Full Length Research Paper

A study of patrilineal genetic diversity in Iranian indigenous horse breeds

Farjad Rafeie1*, Cyrus Amirinia2, Ardeshir Nejati Javaremi3, Seyed Ziaeddin Mirhoseini4 and Nour Amirmozafari5
  1Department of Animal Science, Science and Research Branch, Islamic Azad University, Tehran, Iran. 2Department of Biotechnology, Animal Science Research Institute of Iran (ASRI), Karaj, Iran. 3Department of Animal Science, University of Tehran, Karaj, Iran. 4Department of Animal Science, University of Guilan, Rasht, Iran. 5Department of Microbiology, School of Medicine, Pardis Hemmat, Tehran University of Medical Sciences, Tehran, Iran.
Email: [email protected]

  •  Accepted: 30 September 2011
  •  Published: 30 November 2011

Abstract

 

Autosomal markers and mtDNA have been used in horse phylogenetic studies. These studies display evolutionary events that happened in both sexes or only in females.
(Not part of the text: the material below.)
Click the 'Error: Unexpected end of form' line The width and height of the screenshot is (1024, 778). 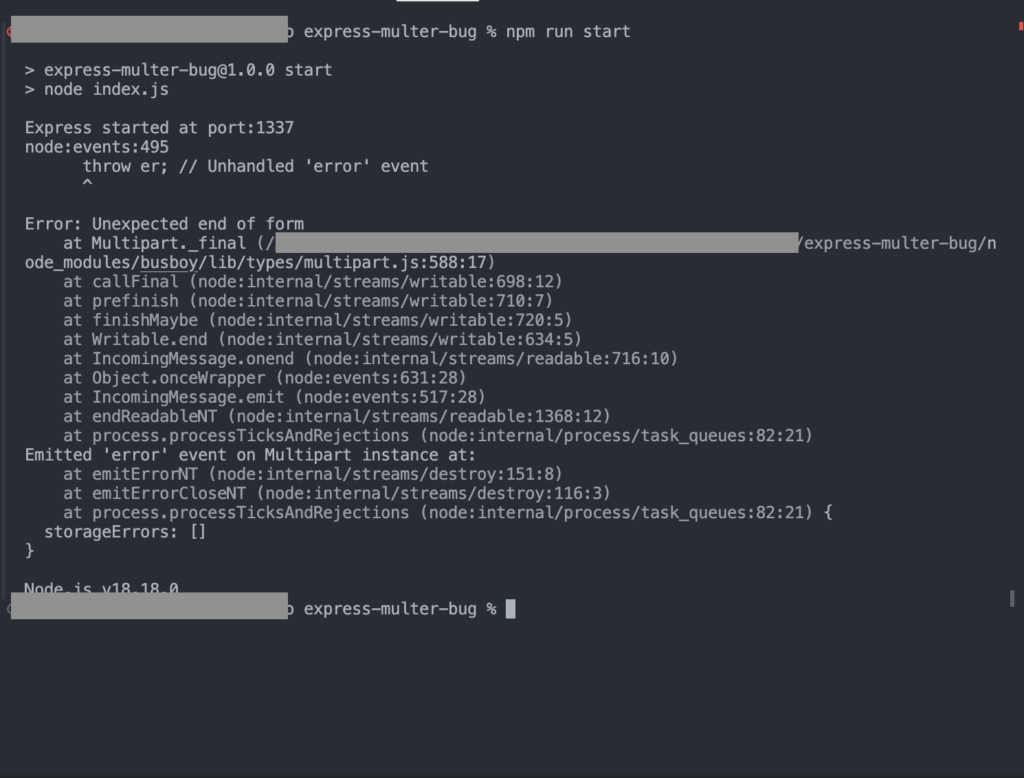[x=164, y=224]
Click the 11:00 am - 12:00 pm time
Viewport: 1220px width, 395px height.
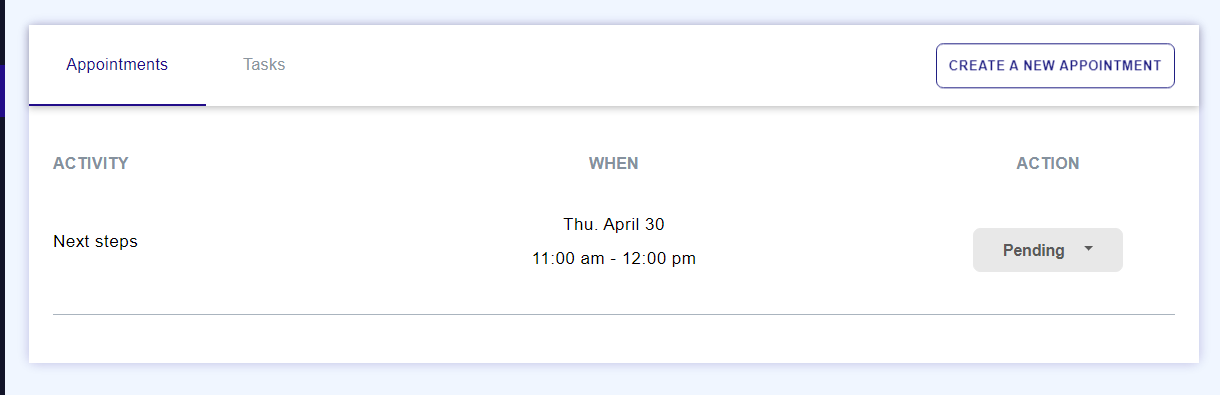coord(613,258)
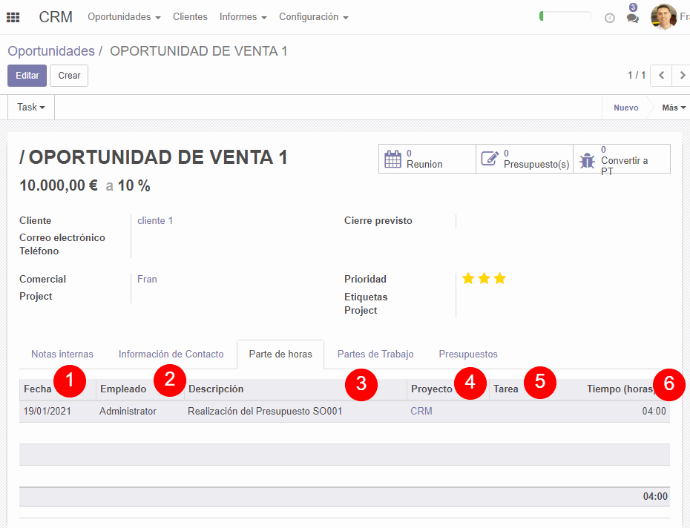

It is necessary to investigate genetic diversity in Y-specific markers for clarifying contribution of males in horse domestication. The Y chromosome, excluding the pseudoautosomal region, is inherited as a single nonrecombinant unit and, therefore, it warrants that mutational events in patrilines are preserved as single haplotypes. Six Y-specific microsatellites were used to study patrilineal genetic variation in 405 male horses from 8 Iranian native horse breeds, one wild population and an exotic breed. These markers displayed no variation in all populations. The lack of polymorphisms could be as a result of lower contribution of stallions to the gene pools of the domestic horses compared to the mares because a sex bias is towards females due to a special breeding strategy (in which a few selected stallions mate with many mares each), a strong tendency to upgrade many breeds by crossing between champion stallions from particular breeds and mares from different breeds; also due to a bias in the early utilization of male horses as food source, a bias towards stallions in migrations and lack of detailed maps on horse Y chromosome.

 

Key words: Iranian horse breeds, microsatellite, patriline, polymorphism, Y chromosome.